LONDON: The European Union has announced measures to “strip away” some of the secrecy surrounding the investment of Sovereign Wealth Funds (SWF), mainly by West Asian oil producers, China and Russia.

Precise data on the quantum of such funds is not available but according to informed sources, they are nearly $3 trillion. SWF assets have been boosted by the record high oil and gas prices recently. Lobbying for SWF investment has begun in earnest by nations. The European Union is a serious contender. The strategy of E.U. institutions is to ensure that the bulk of the SWF investments are deployed in the region.

The E.U. is deliberating the “ground rules” for investment of SWF assets. In recent weeks, such funds have bailed out several major Western banks, financially bruised by the so-called “sub-prime mortgage crisis” on both sides of the Atlantic — particularly in the United States.

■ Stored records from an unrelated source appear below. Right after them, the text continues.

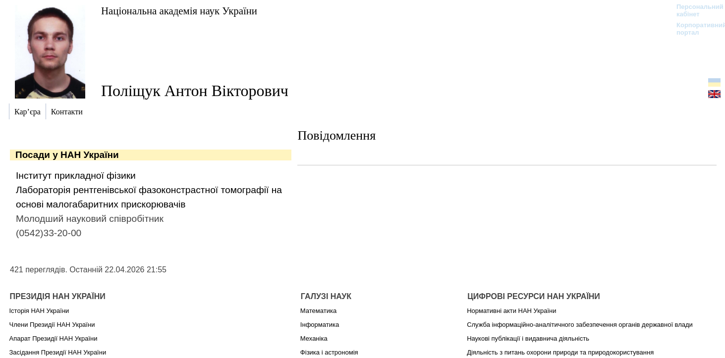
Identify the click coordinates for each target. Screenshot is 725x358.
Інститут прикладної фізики (76, 175)
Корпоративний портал (695, 28)
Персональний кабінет (695, 10)
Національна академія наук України (179, 10)
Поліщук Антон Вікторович (194, 91)
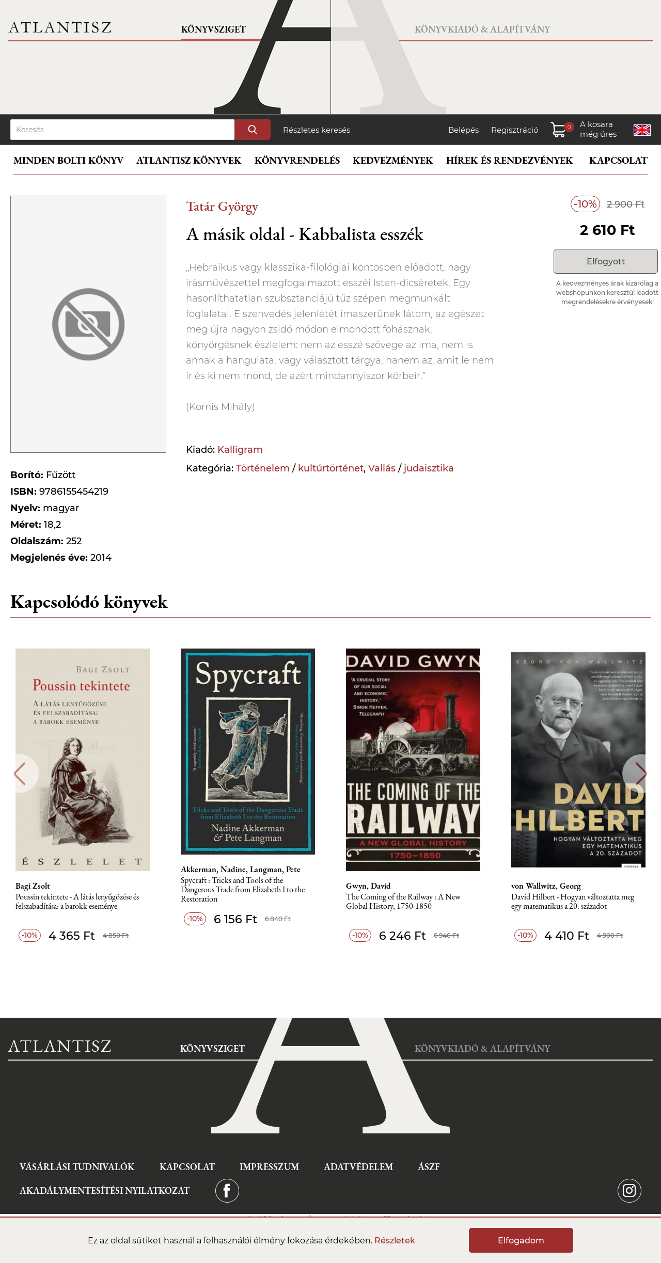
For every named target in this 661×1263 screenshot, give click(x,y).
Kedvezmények (393, 160)
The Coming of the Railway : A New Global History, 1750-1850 (403, 901)
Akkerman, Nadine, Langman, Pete (241, 869)
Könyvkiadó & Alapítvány (482, 29)
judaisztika (429, 468)
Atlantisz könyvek (189, 160)
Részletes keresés (316, 130)
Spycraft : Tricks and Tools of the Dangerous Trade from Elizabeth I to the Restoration (243, 890)
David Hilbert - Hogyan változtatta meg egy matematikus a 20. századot (572, 901)
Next (641, 773)
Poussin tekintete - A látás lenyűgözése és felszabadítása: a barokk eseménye (77, 901)
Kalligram (240, 449)
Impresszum (269, 1167)
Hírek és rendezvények (509, 160)
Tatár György (222, 206)
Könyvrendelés (297, 160)
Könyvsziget (213, 29)
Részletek (394, 1240)
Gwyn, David (368, 886)
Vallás (382, 468)
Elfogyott (606, 261)
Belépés (463, 130)
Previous (19, 773)
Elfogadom (521, 1240)
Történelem (263, 468)
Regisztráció (514, 130)
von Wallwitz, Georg (546, 886)
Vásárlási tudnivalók (77, 1167)
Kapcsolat (618, 160)
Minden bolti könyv (68, 160)
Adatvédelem (358, 1167)
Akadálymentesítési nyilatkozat (105, 1190)
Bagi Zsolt (32, 886)
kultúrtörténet (331, 468)
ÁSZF (429, 1167)
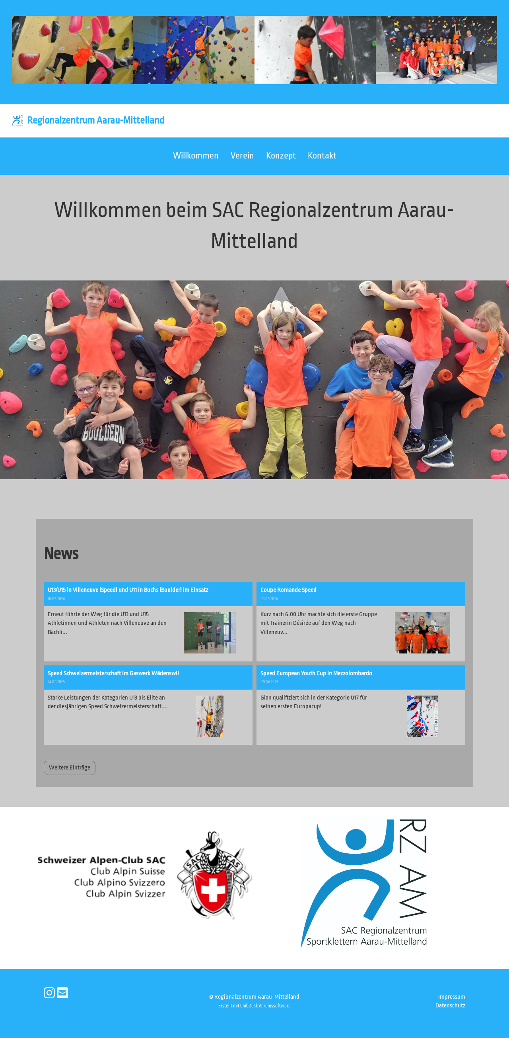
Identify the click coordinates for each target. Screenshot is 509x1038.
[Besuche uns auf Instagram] (49, 993)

Western banks had lent generously to the sub-prime asset value mortgage market. The crisis was triggered when real estate pries fell by nearly one-fifth. Key American and European banks’ exposure to this fast declining asset value has given rise to a crisis of confidence, not witnessed since the Great Depression of the 1930s. The deployment of SWF in Europe has raised concerns at various levels. Responding to these fears, President of the European Commission José Manuel Barroso said: “We cannot allow non-European funds to be run in an opaque nature or used as an implement of geopolitical strategy.” It is in this background that the European Commission is setting principles of transparency, predictability and accountability for investors who are bringing in SWF money as well as for recipient nations. The E.U.’s attempt is to fathom the volume of SWF assets coming into the region. It also wants to establish how and where such assets will be deployed.

European leaders discussed the SWF issue at their January summit and will examine the issue further at their meeting in Brussels next month.

Norway, a major North European oil producer, is seen as a “role model” adhering to ethical and transparent norms in deployment and investment of its oil funds. The Arab oil producers, China and Russia are rated as major players. China has set up a $200-billion fund, managed by China Investment Corporation, which has formulated a Charter of Principles that state that it will be run on commercial lines.